VITE_YOUTUBE_API_TOKEN
string
required
YouTube API authentication token for fetching music data.Default: your_token_hereWhere to get it:
  1. Go to Google Cloud Console
  2. Create a new project or select an existing one
  3. Enable the YouTube Data API v3
  4. Create credentials (API Key)
  5. Copy the API key to this variable
Keep your API token secure. Never commit .env files to version control. The .gitignore and .dockerignore files are configured to exclude environment files.

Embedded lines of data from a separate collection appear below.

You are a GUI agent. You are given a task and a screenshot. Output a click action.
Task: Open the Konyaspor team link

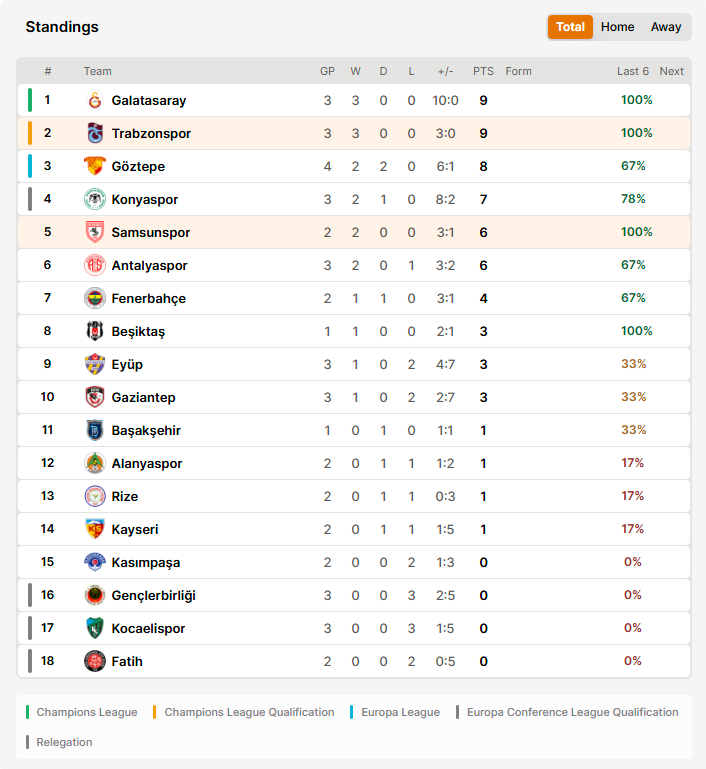pos(145,200)
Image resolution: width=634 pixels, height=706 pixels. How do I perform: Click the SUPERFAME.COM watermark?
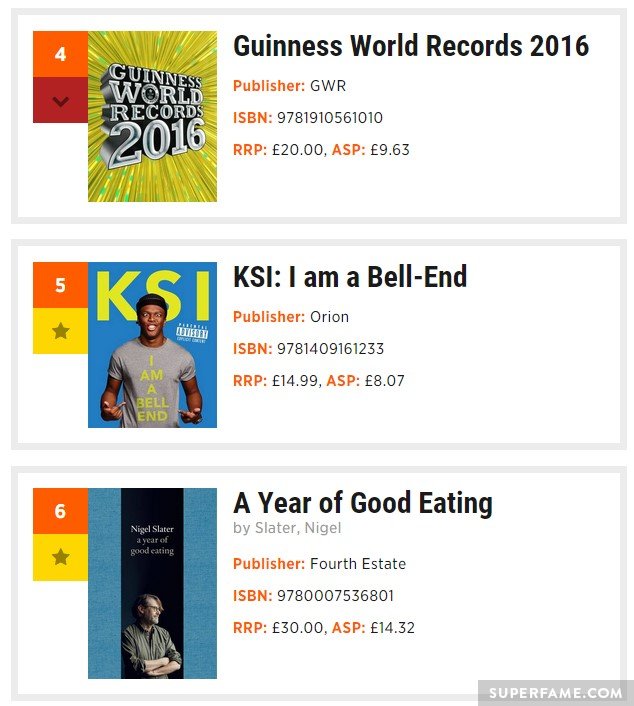[x=555, y=692]
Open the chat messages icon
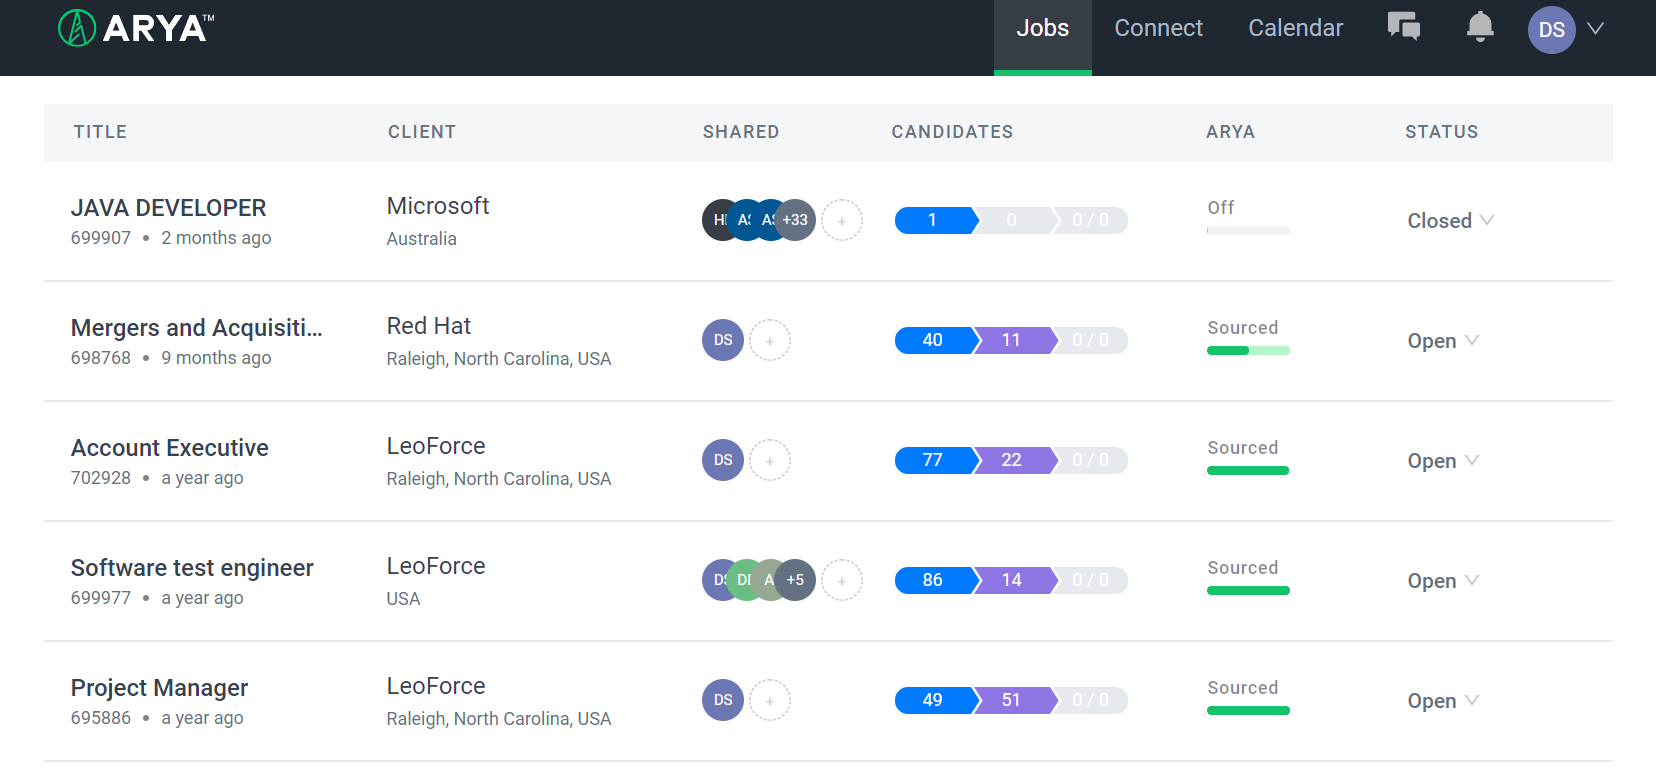Viewport: 1656px width, 768px height. pyautogui.click(x=1403, y=27)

Environment File Structure

Here’s the complete .env.example file:
VITE_API_URL=http://localhost:3000
VITE_YOUTUBE_API_TOKEN=your_token_here

Development vs Production

Development

For local development, create a .env file in the project root:
.env
VITE_API_URL=http://localhost:3000
VITE_YOUTUBE_API_TOKEN=your_development_token
Start the dev server:
npm run dev

Production

For production deployments, you have several options:
# Set in .env file (read by docker-compose.yml)
VITE_API_URL=https://api.beatapp.com
VITE_YOUTUBE_API_TOKEN=your_production_token

# Build and deploy
docker-compose up -d --build

How Vite Processes Environment Variables

Vite exposes environment variables to your source code via import.meta.env:
// Accessing environment variables in code
const apiUrl = import.meta.env.VITE_API_URL;
const youtubeToken = import.meta.env.VITE_YOUTUBE_API_TOKEN;
Only variables prefixed with VITE_ are exposed to the client-side code. This prevents accidentally exposing server-side secrets.

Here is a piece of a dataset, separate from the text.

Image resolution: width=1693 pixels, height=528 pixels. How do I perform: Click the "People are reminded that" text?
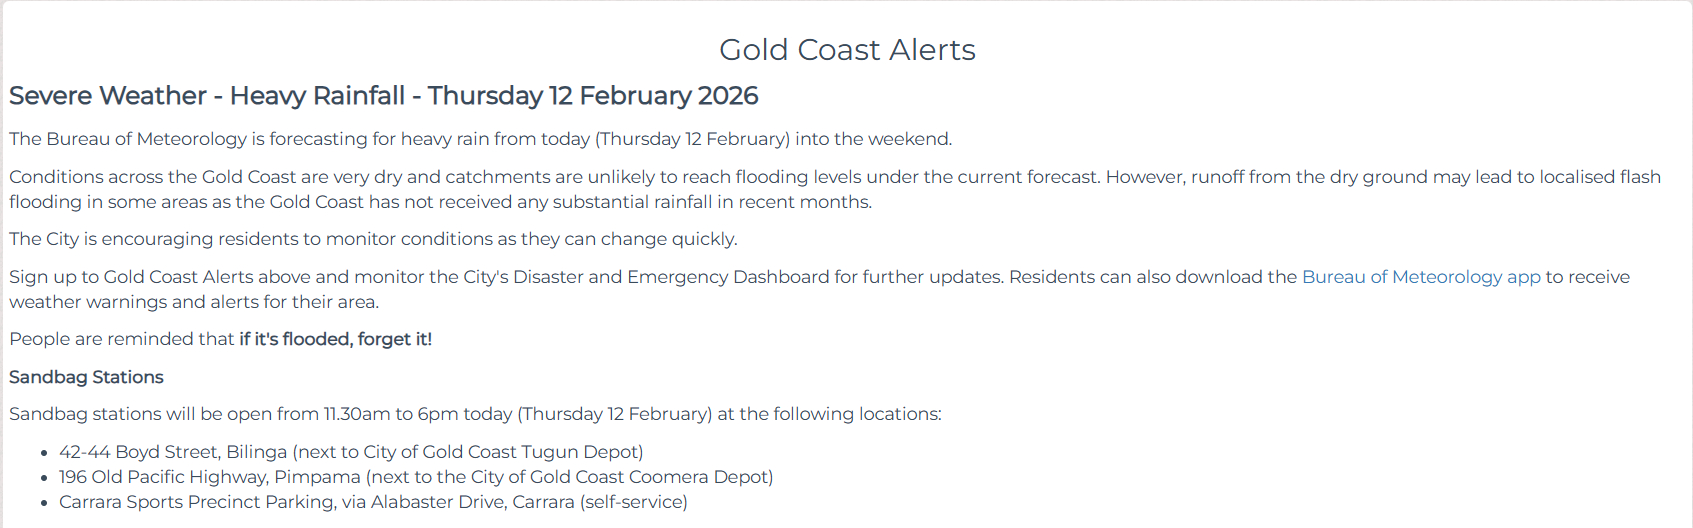[x=121, y=339]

Docker Environment Variables

The docker-compose.yml configuration passes environment variables as build arguments:
services:
  beat-app:
    build:
      context: .
      dockerfile: Dockerfile
      args:
        VITE_API_URL: ${VITE_API_URL}
        VITE_YOUTUBE_API_TOKEN: ${VITE_YOUTUBE_API_TOKEN}
These are read from your .env file in the same directory as docker-compose.yml.

Security Best Practices

Environment variables in frontend applications are NOT SECRET. They are embedded in the JavaScript bundle and visible to anyone who inspects the source code.

Do’s

  • Use environment variables for configuration (URLs, feature flags)
  • Use API tokens that are scoped for frontend/public use only
  • Rotate API keys regularly
  • Use different tokens for development and production

Don’ts

  • Never store private keys or secrets in frontend environment variables
  • Never commit .env files to version control
  • Don’t use admin-level API tokens in the frontend
  • Don’t assume environment variables are hidden from users

Troubleshooting

Variables not defined

If import.meta.env.VITE_API_URL returns undefined:
  1. Verify the variable name starts with VITE_
  2. Ensure the .env file is in the project root
  3. Rebuild the application (npm run build or docker-compose up -d --build)
  4. Check that the .env file is not ignored by .gitignore

Changes not reflecting

Environment variables are embedded at build time:
# Stop the dev server and restart
npm run dev

# Or rebuild for production
npm run build

# For Docker
docker-compose down
docker-compose up -d --build

Docker not reading .env

Ensure your .env file is in the same directory as docker-compose.yml:
# Check file location
ls -la .env

# Verify docker-compose reads it
docker-compose config

Multiple Environments

Vite supports multiple environment files:
.env                # Loaded in all cases
.env.local          # Loaded in all cases, ignored by git
.env.development    # Only loaded in development mode
.env.production     # Only loaded in production mode
Files like .env.local are excluded by .dockerignore and .gitignore. Use .env for Docker deployments.